EXERCISE TASK - Copy out all of the material below, swapping "Instruction" for "Task" and changing nothing else. Leave the pictures out.

━━━ SUPPLIED MATERIAL ━━━

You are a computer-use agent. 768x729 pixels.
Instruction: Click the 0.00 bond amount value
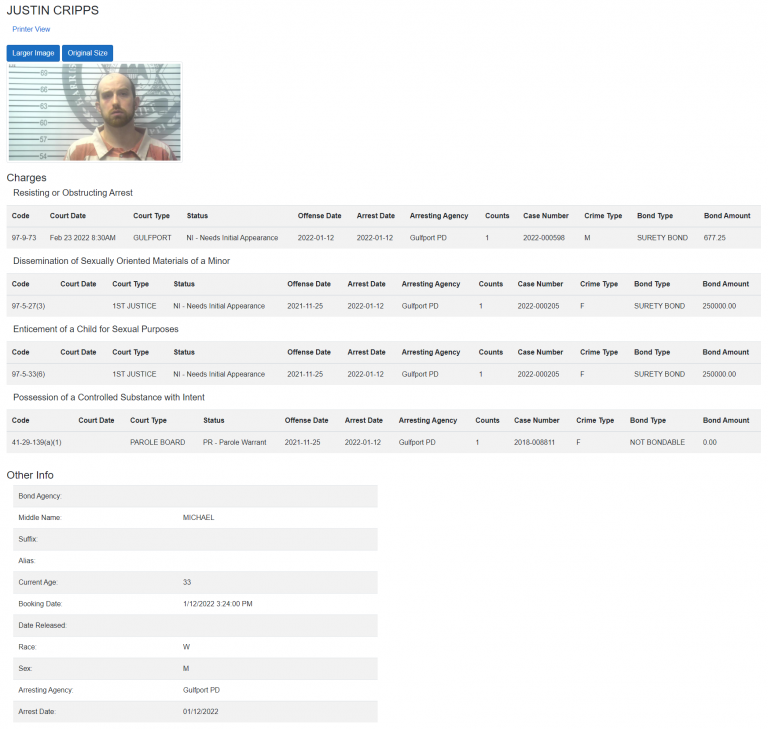point(709,442)
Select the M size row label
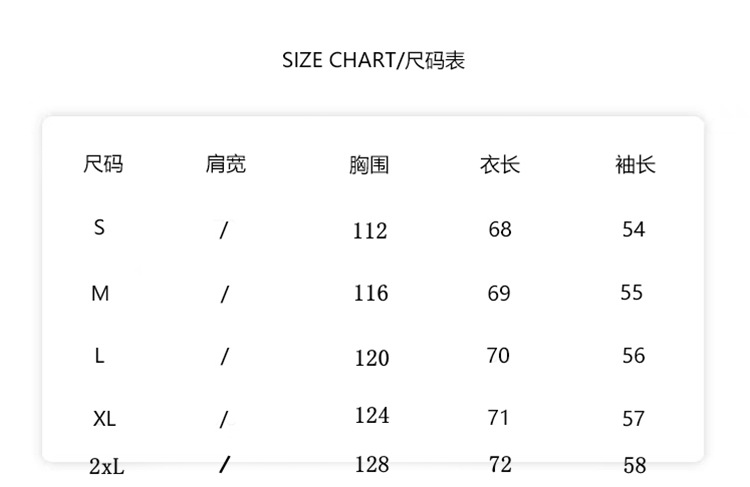750x487 pixels. click(x=100, y=294)
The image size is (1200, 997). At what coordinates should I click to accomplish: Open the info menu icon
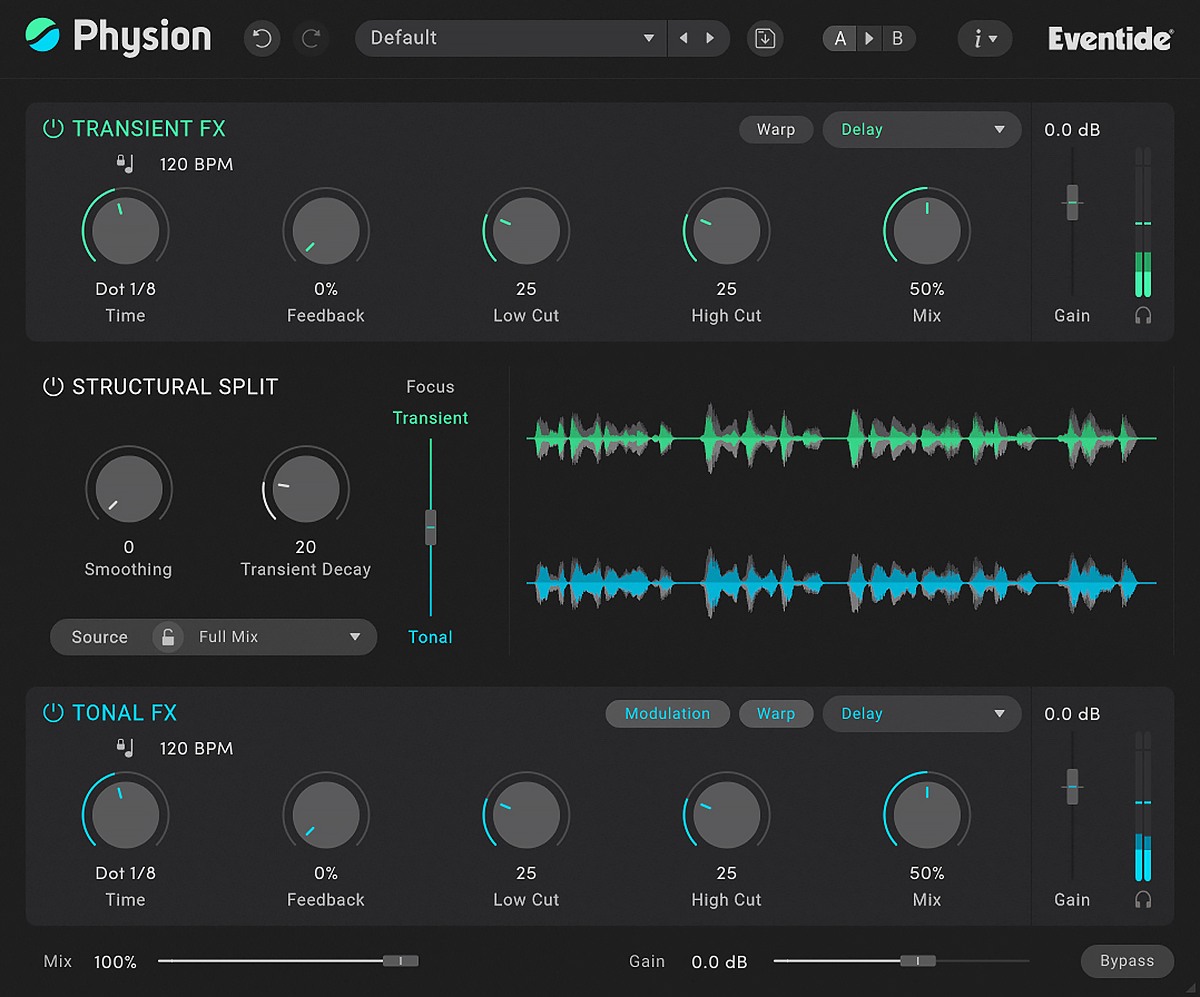click(x=984, y=39)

━━━

EXERCISE RESULT -
You are a computer-use agent. 768x729 pixels.
Task: Click the 0.00 bond amount value
point(709,442)
Select the M size row label
750x487 pixels. click(x=100, y=294)
The image size is (1200, 997). At what coordinates should I click to accomplish: Open the info menu icon
click(x=984, y=39)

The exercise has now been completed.